20 January 2006

Enhanced basin?

Hi folks, This is a bit of a long shot, and not particularly inspiring, but on a visit to the hills this week, Jacqui and I found a suspiciously large possible cup in Coquetdale, Northumberland. I guess it might be one of those 'Enhanced natural features' that you hear about. Apart from obvious peck marks, how would you be able to tell? I couldn't make my mind up, and need to go back for a proper look as we were only there for a couple of minutes. I notice Rockandy is on this list, if you read this, fancy a jaunt up there Mr Andy? Local folklore has it that there is a 'Druidical rock basin' in the vicinity. I'll post the fruits of research on tma if anyone wants a bit more of the detail.

7 comments:

Suzanne said...

Hi Hobster,
dunno if it's just me but I can hardly see those pics... are they a bit dark for other folk too?
p

Jan said...

I guess Hobby is building up some tension here. Starting from dark mysterious pictures to the bright, all-revealing super-shots!
But thanks for this ones anyway, Ian!
Did you know that you may upload large formats to the blog? They will be resized automatically but when we click on the small pics we'll see them in the original size. Clever, eh?
Cheers,
Jan

rockrich said...

Howdo Hob,

It looks very similar to that stone with the massive bog-off cup, east of Osmaril Gill, Barningham Moor.

A few weeks ago a geologist called John Senior offered his expertise to the N&DRAP on Lordenshaw, re natural v manmade. I asked him about giant cups citing the Barningham bowl, he said it was highly unlikely that such a feature would have been totally manmade & enhancement was probable. Although, he did say you never can give a definitive answer without seeing it & that each marking should be judged on its own merits…… no help whatsoever ;-)

Hobson said...

I've tried brightening the pics up, but they're still a bit vague, I wish I did have some better ones with snazzy lighting ;)

You're right Richard, it put me in the mind of that whopper cup too.
(This one: http://www.themodernantiquarian.com/post/33361 )
Some peripheral cups would sort the matter out a bit.
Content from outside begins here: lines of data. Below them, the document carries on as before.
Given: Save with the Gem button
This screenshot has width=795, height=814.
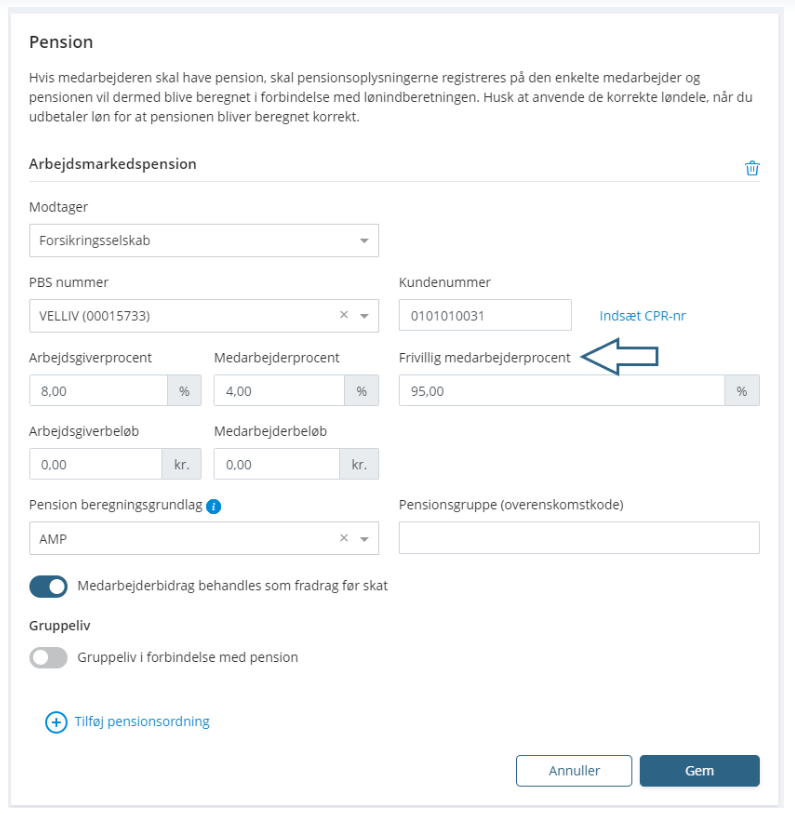Looking at the screenshot, I should (699, 771).
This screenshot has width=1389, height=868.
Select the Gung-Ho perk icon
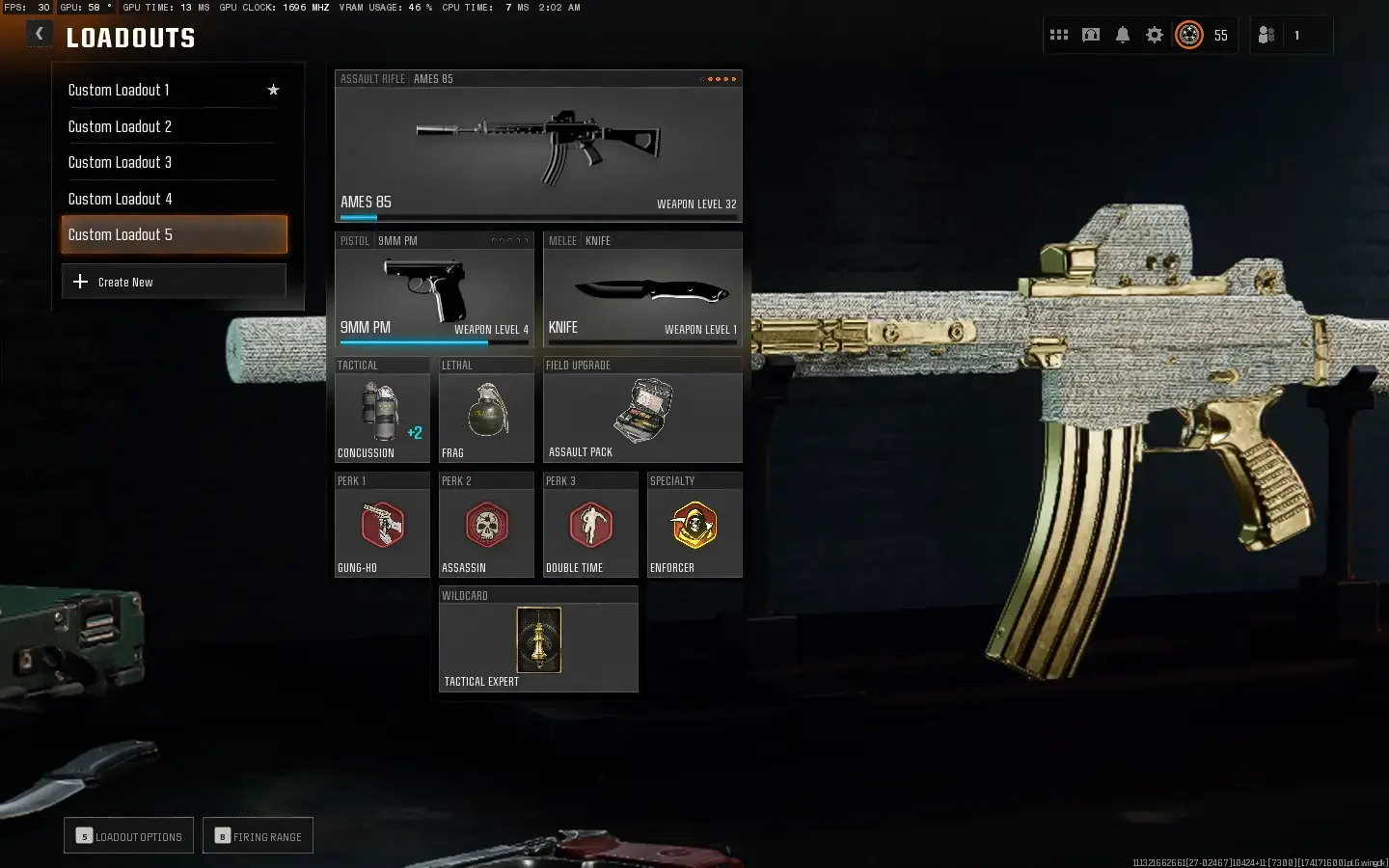pyautogui.click(x=382, y=526)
Hopefully next time I'll be able to check properly for peck-marks and get some better pics.

GraemeC said...

If its geological, chances are there will be similar things on nearby rocks?

Noticed the Drakestone name attached to the photo. is that the sites name or the druids basin you mentioned?

Some of these large cups basins have interesting folklore attached to them, like healing wells etc, so its worth following up.

Hobson said...

Eyup Graeme,

The Drake Stone is (at least nowadays)the big erratic boulder, but the associated folklore is the thing that's got me bitten here. The folklore talks bout passing sick children over the Drake Stone to cure them. It's just not feasible. But it would be quite feasible to pass a child over a basin. It's stretching things a bit, and I don't think it could really be proved one way or the other.

Stan the Man reckons he had a good shufti about the area a few years back, but got put off by the quarrying and strange natural patterning. I don't blame him. (He's also bigging your book up, as well he should ;))

GraemeC said...

Sounds interesting stuff. There is a drake howe on the north york moors, which was originally called Odin's howe. I think the story was that a dragon (drake) protected the barrow.
Some pretty odd things went on at these healing sites, so dragging kids over large boulders is not out of the way, and the basin might also have featured in the proceedure.